I have the following numpy compound datatype:
mytype = numpy.dtype([('x', 'f8'),
('y', 'f8'),
('z', 'f8'))])
However, when I try to fill a vector of this type, it 60x slower than three separate arrays:
#!/usr/bin/env python3
import time
import random
import numpy
mytype = numpy.dtype([('x', 'f8'),
('y', 'f8'),
('z', 'f8')])
size = 1000000
v = numpy.empty(shape=(size,), dtype=mytype)
print("Start inserting into compound type:")
start = time.time()
for i in range(size):
v[i]['x'] = random.random()
v[i]['y'] = random.random()
v[i]['z'] = random.random()
end = time.time()
print("Done inserting into compound type: Time elapsed: {}.\n".format(end - start))
x = numpy.empty(shape=(size,), dtype='f8')
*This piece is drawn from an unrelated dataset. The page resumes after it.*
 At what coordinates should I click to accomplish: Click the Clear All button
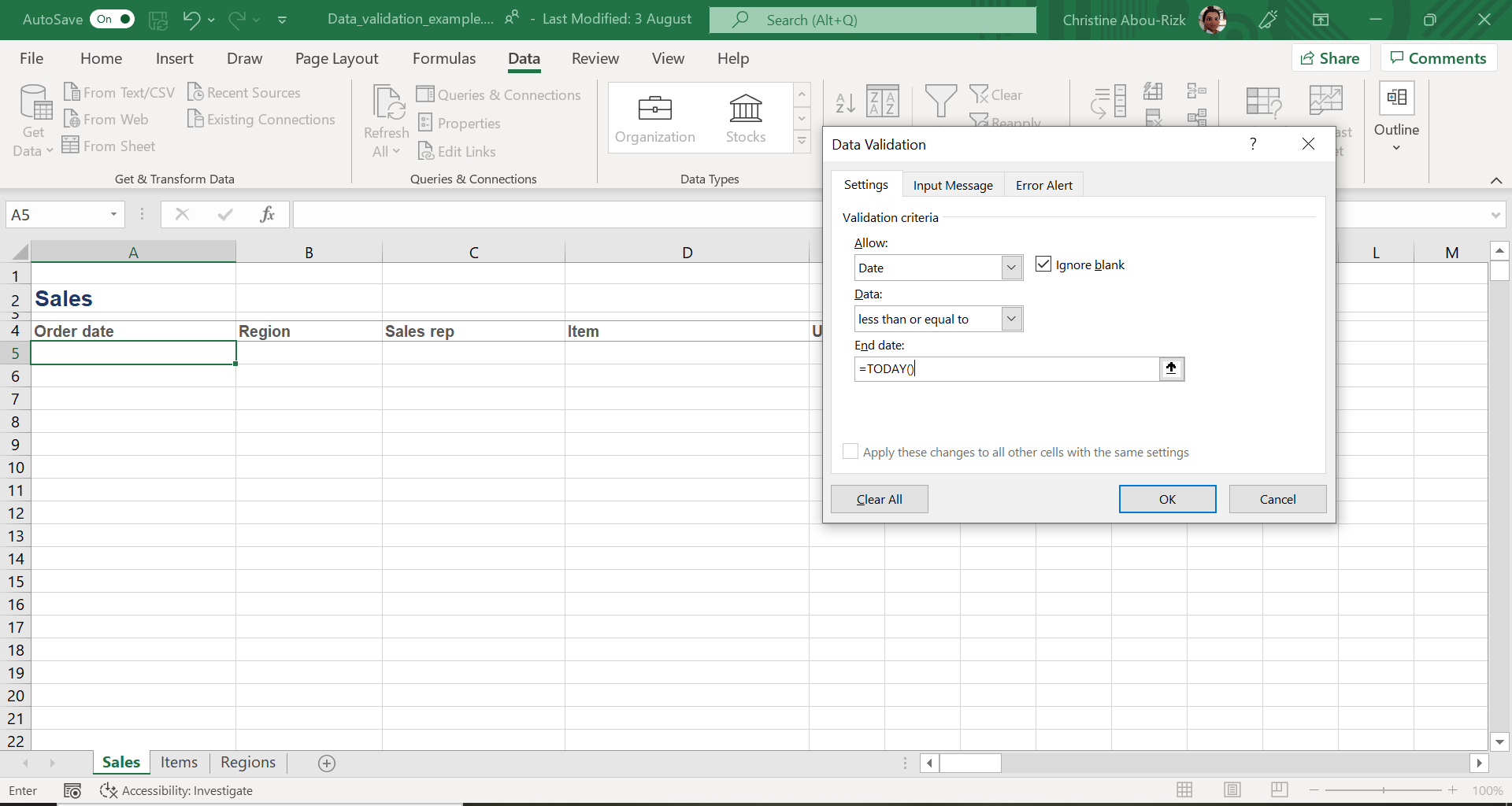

y = numpy.empty(shape=(size,), dtype='f8')
z = numpy.empty(shape=(size,), dtype='f8')
print("Inserting into three arrays:")
start = time.time()
for i in range(size):
x[i] = random.random()
y[i] = random.random()
z[i] = random.random()
end = time.time()
print("Done inserting into three arrays. Time elapsed: {}".format(end - start))
print("Reading from compound type:")
start = time.time()
for i in range(size):
x1 = v[i]['x']
y1 = v[i]['y']
z1 = v[i]['z']
end = time.time()
print("Done reading compound type: Time elapsed: {}.\n".format(end -start))
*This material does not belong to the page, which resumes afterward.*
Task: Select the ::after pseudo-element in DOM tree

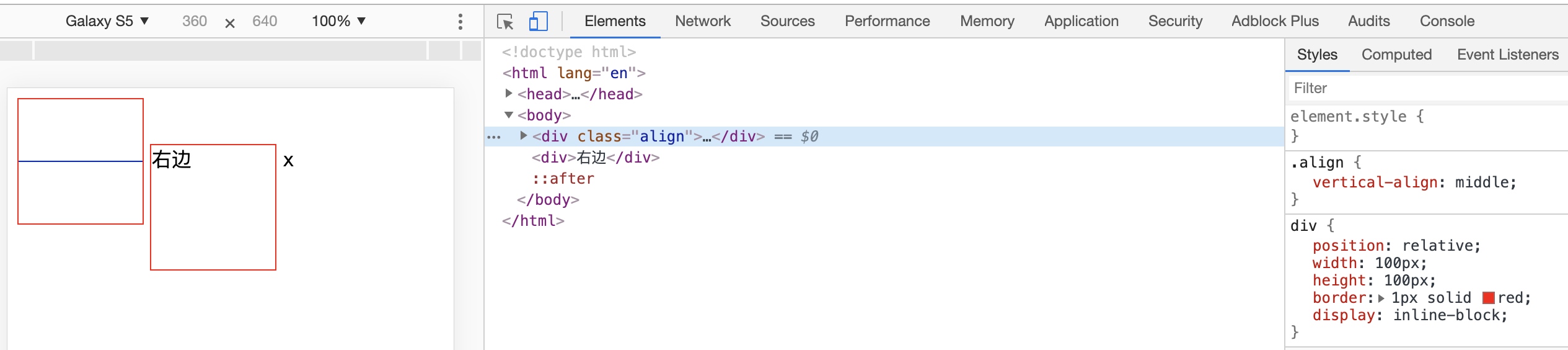Action: (563, 179)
print("Reading from three arrays:")
start = time.time()
for i in range(size):
x1 = x[i]
y1 = y[i]
z1 = z[i]
end = time.time()
print("Done reading three arrays. Time elapsed: {}.\n".format(end - start))
In addition, I find that reading numpy compound datatypes 70x slower than the corresponding separated datatypes. How I can increase the performance of numpy compound datatypes?
Edit: After cloning numpy from master, this performance bug went away.